Mary Willingham, who is currently employed at UNC as a clinical instructor and academic advisor, previously worked as an athletic tutor. She spoke to CNN based on her encounters with Carolina athletes and is the source of the claims about the University.

Willingham researched the reading levels of 183 UNC football or basketball players from 2004 to 2012. She said that she found that 60 percent read between fourth- and eighth-grade levels. 

CNN also cites its own research which revealed that between seven and 18 percent of revenue sports athletes read at an elementary school level. CNN said that the those findings were based on the SAT and ACT entrance exam scores of athletes who play football and basketball.

According to the “academic experts” CNN consulted, the threshold for being college-literate is a score of 400 on the SAT critical reading or writing test. On the ACT, that threshold is 16.

Released Thursday, Carolina’s Office of Undergraduate Admissions used CNN’s definition to analyze UNC’s own SAT and ACT data for special-talent student-athletes enrolled as first-year students through policies and procedures established by the UNC Board of Trustees, faculty and the admissions office.

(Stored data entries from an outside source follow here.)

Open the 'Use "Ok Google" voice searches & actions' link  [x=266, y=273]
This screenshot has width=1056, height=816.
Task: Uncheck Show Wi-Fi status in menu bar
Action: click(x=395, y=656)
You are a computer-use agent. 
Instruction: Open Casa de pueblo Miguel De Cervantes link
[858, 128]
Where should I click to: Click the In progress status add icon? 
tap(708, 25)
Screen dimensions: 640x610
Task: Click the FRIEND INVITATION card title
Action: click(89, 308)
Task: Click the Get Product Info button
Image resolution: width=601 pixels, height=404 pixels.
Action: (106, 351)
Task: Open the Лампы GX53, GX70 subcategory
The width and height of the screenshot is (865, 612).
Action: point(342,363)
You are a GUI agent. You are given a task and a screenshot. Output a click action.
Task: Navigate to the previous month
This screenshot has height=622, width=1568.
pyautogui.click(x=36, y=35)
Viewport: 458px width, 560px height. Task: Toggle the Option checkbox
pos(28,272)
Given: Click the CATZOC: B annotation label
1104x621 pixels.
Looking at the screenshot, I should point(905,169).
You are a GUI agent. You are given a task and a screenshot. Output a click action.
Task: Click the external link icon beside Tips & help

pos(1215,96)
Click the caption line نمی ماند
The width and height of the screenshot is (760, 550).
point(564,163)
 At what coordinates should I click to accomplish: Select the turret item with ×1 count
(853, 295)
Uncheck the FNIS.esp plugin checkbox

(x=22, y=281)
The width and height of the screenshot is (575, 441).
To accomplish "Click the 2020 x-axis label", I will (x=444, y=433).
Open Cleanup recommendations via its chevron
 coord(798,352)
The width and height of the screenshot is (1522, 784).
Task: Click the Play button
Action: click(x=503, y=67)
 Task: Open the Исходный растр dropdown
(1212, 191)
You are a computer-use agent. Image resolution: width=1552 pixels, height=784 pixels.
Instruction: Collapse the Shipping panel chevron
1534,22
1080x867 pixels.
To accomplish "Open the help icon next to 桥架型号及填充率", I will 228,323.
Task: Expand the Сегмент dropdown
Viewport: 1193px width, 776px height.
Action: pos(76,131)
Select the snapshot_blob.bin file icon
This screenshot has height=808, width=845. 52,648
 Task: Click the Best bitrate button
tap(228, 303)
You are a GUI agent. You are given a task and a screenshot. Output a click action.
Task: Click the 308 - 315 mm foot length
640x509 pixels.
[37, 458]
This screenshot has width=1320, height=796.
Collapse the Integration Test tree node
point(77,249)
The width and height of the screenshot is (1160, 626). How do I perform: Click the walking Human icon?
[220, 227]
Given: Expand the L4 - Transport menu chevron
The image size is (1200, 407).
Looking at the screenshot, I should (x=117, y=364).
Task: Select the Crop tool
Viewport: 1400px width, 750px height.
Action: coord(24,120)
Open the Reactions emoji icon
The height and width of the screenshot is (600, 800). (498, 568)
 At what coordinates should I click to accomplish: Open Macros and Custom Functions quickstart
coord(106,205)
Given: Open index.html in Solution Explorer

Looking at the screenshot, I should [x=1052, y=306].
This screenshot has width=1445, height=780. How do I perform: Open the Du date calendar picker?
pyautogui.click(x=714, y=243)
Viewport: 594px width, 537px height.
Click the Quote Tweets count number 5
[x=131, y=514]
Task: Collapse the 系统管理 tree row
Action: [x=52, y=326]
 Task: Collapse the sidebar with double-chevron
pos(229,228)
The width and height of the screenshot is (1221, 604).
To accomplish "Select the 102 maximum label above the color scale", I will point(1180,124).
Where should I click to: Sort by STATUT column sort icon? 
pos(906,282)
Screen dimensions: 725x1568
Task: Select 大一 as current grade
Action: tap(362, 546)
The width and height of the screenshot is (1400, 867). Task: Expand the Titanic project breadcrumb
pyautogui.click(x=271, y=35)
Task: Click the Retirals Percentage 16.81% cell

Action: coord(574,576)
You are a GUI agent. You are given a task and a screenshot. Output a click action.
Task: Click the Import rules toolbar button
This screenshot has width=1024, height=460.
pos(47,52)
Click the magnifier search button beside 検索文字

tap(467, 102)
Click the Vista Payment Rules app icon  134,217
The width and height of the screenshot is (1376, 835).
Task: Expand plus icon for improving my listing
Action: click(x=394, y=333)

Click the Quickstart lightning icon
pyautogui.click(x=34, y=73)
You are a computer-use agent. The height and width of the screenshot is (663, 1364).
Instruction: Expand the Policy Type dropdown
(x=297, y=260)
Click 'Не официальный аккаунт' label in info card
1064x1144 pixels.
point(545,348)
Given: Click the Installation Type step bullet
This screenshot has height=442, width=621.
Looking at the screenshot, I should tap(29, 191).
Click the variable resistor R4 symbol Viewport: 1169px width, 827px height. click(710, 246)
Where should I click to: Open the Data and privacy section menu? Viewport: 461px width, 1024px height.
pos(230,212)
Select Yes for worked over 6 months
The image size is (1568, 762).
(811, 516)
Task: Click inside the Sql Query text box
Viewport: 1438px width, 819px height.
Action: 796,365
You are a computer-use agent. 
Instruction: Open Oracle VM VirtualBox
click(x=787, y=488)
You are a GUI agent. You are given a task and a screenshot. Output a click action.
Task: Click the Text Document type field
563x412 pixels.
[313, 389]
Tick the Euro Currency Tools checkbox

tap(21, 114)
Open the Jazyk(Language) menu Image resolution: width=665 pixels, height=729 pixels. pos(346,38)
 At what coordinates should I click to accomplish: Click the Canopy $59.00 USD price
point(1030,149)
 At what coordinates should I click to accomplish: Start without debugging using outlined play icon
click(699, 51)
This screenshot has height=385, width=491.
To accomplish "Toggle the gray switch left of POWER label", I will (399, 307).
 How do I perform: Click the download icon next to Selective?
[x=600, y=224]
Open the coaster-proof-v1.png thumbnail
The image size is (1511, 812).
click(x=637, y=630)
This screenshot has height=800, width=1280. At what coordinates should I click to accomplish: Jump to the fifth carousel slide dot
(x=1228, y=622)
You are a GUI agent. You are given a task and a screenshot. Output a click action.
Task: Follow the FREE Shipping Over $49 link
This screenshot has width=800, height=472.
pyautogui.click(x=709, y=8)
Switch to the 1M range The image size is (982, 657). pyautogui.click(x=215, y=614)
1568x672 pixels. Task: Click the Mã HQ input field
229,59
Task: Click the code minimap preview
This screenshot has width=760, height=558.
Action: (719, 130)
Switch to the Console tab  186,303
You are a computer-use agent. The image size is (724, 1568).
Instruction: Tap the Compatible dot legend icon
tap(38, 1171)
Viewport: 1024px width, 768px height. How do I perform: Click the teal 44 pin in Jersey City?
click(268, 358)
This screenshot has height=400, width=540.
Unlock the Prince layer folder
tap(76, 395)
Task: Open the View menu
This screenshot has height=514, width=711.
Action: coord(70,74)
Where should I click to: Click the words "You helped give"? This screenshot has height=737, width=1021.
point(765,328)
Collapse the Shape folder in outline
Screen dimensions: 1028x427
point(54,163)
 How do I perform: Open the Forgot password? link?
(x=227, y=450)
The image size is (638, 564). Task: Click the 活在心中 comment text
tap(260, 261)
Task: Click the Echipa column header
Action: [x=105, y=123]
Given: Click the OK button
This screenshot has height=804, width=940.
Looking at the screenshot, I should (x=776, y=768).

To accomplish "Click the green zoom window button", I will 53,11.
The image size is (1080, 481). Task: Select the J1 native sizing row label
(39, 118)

UNC’s analysis found that between 2004 and 2012, the same time period examined by CNN, Carolina enrolled 1,377 first-year student-athletes through the special-talent policies and procedures.

More than 97 percent of those students met the CNN threshold. Thirty-nine students, fewer than 3 percent, did not.

Twenty-three of the 39 students, or 87 percent, who did not meet the CNN threshold either graduated from the University, remain enrolled and in good academic standing, or left with academically eligible to return.

UNC’s data also stated that of the student-athletes who enrolled between 2004 and 2012 under the special-talent policies, 341 were recruited for football, men’s basketball and women’s basketball.

More than 90 percent, or 307, of these students met the CNN threshold, according to UNC.

Thirty-four students recruited for football, men’s basketball and women’s basketball did not meet the threshold. Of that group, 20 students either have graduated from the University or remain enrolled and in good academic standing.

The data was released hours after UNC Chancellor Carol Folt issued a response to the CNN article.

Folt said she was investigating the claims, though she questioned their validity, saying that the data presented in the media did “not match up with those data gathered by the Office of Undergraduate Admissions.”

She added, “I am asking for your patience and understanding today. I still have many questions, and I am seeking to understand the complete picture of what additional work we need to do in this area.”